Total shipments of mobile phone handsets are expected to total 1.34 billion by 2010 and should maintain their momentum all the way to 2015 -- with more than 1.7 billion in handset shipments.
"The Asia-Pacific region currently makes the largest contribution to global handset sales," says ABI Research industry analyst Celia Bo.
Handset sales are projected to increase 9 percent this year compared to 2009, and will account for 38 percent of total shipments. China is clearly a major source of handset demand, but it is not the only one. India and Indonesia are also expanding their domestic demand.
The Indian handset market is expected to grow from 84.3 million handsets in 2009 to 104 million in 2010, a Year-over-Year growth of 24 percent. Within Indonesia, many of its 240 million people confidently purchased 33 million handsets in 2009 -- that figure is expected to surpass 37 million by the end of 2010.
Both markets have traditionally been fertile ground for Nokia distributors and dealers. In those markets, the Finnish manufacturer has enjoyed a market-share well above its global average.
Nokia has been very effective in producing ultra-low cost handsets that are robust and user-friendly and at the right price-point.
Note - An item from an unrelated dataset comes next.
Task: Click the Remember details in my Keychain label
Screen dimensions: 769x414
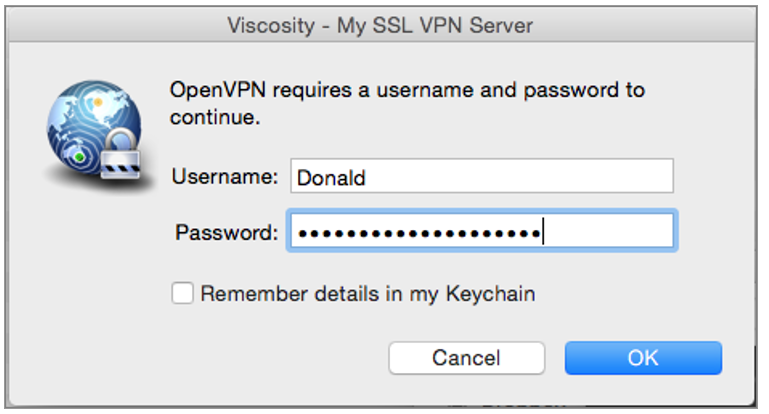Action: point(367,294)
However, Nokia has seen its market-share steadily eroded in the mid- to high-tiers as India's and Indonesia's aspiring middle classes purchase high-end feature phones and smartphones.
Vendors such as Samsung, LG and RIM have been net beneficiaries.
"A number of local handset vendors such as Micromax and Spice Mobile in India, and Nexian and SPC Mobile in Indonesia, are intent on catering to low-end and mid-tier end-users," notes ABI VP and practice director Kevin Burden. "Their game-plan is to push the envelope on providing increasingly feature-rich handsets at aggressive price-points."